--- START ---

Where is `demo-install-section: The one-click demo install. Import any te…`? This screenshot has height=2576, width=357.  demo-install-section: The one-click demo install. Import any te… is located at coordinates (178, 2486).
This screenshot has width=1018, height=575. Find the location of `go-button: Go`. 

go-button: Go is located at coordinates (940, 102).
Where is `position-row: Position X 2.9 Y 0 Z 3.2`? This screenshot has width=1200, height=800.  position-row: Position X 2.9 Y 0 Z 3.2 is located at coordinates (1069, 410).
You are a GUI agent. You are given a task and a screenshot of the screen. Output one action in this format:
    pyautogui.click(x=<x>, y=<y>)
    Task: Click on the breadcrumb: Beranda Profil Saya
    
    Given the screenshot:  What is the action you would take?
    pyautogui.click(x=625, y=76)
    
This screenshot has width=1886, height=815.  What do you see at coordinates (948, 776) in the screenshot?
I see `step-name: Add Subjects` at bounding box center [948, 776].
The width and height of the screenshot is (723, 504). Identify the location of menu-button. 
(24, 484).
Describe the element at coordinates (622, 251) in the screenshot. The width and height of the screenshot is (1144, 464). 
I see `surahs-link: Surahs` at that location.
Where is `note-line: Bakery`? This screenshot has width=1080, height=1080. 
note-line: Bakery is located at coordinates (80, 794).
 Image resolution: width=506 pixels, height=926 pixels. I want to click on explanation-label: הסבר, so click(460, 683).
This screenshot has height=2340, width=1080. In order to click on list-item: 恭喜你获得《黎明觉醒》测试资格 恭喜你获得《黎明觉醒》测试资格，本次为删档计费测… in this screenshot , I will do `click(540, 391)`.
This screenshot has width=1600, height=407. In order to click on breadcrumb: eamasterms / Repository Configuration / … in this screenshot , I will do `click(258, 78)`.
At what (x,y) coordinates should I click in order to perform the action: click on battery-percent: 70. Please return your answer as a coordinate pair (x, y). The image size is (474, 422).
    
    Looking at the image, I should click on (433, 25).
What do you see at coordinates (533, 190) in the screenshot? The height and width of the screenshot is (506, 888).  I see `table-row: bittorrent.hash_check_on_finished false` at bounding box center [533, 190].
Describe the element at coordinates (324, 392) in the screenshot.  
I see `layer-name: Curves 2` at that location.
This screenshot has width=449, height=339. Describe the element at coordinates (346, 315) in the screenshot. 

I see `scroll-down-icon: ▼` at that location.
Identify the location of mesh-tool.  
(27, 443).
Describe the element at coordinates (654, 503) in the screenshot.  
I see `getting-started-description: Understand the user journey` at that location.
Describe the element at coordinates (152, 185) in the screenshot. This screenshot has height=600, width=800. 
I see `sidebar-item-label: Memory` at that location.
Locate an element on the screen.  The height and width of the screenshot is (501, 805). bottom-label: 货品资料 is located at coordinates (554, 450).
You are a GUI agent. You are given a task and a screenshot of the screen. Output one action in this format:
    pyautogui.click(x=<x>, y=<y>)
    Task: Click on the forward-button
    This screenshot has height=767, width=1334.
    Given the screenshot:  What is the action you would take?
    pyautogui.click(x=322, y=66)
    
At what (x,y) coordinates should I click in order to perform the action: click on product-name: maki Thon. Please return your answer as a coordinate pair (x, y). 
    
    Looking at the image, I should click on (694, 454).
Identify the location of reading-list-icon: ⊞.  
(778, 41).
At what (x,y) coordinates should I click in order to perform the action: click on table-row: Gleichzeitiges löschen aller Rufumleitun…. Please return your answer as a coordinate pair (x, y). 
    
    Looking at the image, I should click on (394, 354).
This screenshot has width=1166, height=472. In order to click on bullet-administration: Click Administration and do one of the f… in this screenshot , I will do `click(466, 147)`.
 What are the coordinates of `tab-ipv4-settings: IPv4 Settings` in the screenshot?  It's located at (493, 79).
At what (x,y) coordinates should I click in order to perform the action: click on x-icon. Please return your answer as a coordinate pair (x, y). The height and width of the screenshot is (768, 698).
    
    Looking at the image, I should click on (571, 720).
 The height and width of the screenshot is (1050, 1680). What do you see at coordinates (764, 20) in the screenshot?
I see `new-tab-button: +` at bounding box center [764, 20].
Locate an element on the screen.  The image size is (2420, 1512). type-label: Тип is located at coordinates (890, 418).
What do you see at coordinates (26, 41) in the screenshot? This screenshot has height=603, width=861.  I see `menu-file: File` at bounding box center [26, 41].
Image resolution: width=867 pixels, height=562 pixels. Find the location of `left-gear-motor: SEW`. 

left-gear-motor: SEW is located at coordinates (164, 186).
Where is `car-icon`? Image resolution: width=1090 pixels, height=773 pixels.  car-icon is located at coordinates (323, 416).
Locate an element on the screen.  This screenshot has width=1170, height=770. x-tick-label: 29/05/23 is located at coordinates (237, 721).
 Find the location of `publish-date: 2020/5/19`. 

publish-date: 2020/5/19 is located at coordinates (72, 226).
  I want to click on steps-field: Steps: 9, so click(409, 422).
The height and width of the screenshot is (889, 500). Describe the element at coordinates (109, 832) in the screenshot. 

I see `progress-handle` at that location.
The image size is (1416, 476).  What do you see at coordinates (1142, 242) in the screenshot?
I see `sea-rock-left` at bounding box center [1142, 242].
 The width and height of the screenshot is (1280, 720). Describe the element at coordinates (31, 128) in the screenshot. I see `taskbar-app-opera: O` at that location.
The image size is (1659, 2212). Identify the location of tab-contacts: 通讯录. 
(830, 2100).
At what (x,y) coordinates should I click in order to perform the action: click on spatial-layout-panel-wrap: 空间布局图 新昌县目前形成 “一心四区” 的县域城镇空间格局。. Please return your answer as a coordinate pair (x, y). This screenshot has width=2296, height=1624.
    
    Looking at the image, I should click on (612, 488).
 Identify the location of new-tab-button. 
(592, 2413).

--- END ---

What you have to do
Return, word for word, the records above from the line with "coordinates (323, 416)." up to and including the line with "coordinates (237, 721).".

Exercise answer
Where is `car-icon`? Image resolution: width=1090 pixels, height=773 pixels.  car-icon is located at coordinates (323, 416).
Locate an element on the screen.  This screenshot has width=1170, height=770. x-tick-label: 29/05/23 is located at coordinates (237, 721).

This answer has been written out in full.